Text and item location entries:
— Start —
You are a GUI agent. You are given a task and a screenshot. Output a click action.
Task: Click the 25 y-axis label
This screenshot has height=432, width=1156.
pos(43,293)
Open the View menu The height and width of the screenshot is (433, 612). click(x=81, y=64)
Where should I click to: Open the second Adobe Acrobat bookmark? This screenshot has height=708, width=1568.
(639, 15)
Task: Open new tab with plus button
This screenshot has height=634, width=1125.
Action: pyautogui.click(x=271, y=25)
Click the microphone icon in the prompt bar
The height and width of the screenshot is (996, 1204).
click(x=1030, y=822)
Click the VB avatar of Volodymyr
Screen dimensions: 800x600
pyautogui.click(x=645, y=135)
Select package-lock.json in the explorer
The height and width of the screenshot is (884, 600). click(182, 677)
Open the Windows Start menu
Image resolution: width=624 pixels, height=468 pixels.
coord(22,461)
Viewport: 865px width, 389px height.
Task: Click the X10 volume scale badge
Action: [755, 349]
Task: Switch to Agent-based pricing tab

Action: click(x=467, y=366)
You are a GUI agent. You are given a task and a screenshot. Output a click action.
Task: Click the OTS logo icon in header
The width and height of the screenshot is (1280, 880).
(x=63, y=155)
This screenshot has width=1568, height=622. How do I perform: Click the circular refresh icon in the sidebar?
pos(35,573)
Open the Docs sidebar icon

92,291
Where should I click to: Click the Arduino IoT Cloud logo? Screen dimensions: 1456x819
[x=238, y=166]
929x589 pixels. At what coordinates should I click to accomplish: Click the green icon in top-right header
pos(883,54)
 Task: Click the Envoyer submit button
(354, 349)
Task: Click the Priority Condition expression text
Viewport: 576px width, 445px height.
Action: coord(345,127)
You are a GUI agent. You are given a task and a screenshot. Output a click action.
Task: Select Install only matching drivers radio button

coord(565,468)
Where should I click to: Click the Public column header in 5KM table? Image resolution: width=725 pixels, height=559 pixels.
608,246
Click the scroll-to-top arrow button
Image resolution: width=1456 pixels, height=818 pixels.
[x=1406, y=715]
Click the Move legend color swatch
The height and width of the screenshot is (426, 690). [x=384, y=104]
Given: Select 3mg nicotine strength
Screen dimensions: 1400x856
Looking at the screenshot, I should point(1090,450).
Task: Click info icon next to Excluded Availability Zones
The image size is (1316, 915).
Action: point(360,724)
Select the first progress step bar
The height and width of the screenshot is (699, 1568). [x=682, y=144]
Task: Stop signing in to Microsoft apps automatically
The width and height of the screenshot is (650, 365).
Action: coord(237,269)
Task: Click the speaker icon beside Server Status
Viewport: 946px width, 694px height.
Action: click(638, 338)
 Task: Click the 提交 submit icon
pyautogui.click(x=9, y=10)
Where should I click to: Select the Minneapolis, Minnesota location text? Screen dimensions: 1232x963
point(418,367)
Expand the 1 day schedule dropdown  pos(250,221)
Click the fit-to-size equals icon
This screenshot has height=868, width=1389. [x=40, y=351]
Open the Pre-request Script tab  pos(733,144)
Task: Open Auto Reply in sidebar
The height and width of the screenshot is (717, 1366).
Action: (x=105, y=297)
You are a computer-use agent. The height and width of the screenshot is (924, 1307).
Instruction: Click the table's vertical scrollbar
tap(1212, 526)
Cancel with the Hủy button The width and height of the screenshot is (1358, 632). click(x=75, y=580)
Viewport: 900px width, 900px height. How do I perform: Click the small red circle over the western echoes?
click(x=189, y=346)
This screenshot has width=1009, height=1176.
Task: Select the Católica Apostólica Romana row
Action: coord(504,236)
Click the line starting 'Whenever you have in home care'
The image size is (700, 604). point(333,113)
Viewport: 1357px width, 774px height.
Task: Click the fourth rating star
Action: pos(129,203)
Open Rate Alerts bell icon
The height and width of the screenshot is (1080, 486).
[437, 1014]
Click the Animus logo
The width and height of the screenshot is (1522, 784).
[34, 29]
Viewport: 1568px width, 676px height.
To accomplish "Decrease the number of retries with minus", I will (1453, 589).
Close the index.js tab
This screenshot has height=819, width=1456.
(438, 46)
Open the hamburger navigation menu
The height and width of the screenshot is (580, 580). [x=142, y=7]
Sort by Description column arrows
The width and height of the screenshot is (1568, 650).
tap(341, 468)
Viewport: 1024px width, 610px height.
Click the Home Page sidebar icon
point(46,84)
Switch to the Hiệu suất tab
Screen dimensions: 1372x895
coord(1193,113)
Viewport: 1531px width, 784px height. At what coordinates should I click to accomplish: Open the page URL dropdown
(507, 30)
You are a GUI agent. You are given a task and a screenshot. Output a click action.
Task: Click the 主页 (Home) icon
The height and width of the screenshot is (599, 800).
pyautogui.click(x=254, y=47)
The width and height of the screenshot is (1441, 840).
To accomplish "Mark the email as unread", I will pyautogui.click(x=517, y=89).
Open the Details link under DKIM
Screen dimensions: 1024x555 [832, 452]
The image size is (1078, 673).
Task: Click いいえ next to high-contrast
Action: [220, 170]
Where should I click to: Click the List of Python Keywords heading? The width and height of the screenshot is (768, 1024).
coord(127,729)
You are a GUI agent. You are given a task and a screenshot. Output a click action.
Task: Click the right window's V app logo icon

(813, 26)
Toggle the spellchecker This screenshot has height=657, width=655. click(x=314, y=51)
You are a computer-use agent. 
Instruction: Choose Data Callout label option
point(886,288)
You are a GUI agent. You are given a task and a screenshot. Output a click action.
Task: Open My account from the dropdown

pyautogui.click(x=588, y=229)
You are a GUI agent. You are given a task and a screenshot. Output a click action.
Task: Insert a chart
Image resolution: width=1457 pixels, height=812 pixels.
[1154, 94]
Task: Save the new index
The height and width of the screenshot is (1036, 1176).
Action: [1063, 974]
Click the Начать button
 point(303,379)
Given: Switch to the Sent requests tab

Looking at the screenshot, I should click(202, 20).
— End —
The problem: Work out how many lines of the entries above contain the string "pixels", with case counting, and give only that number.

Exercise solution: 5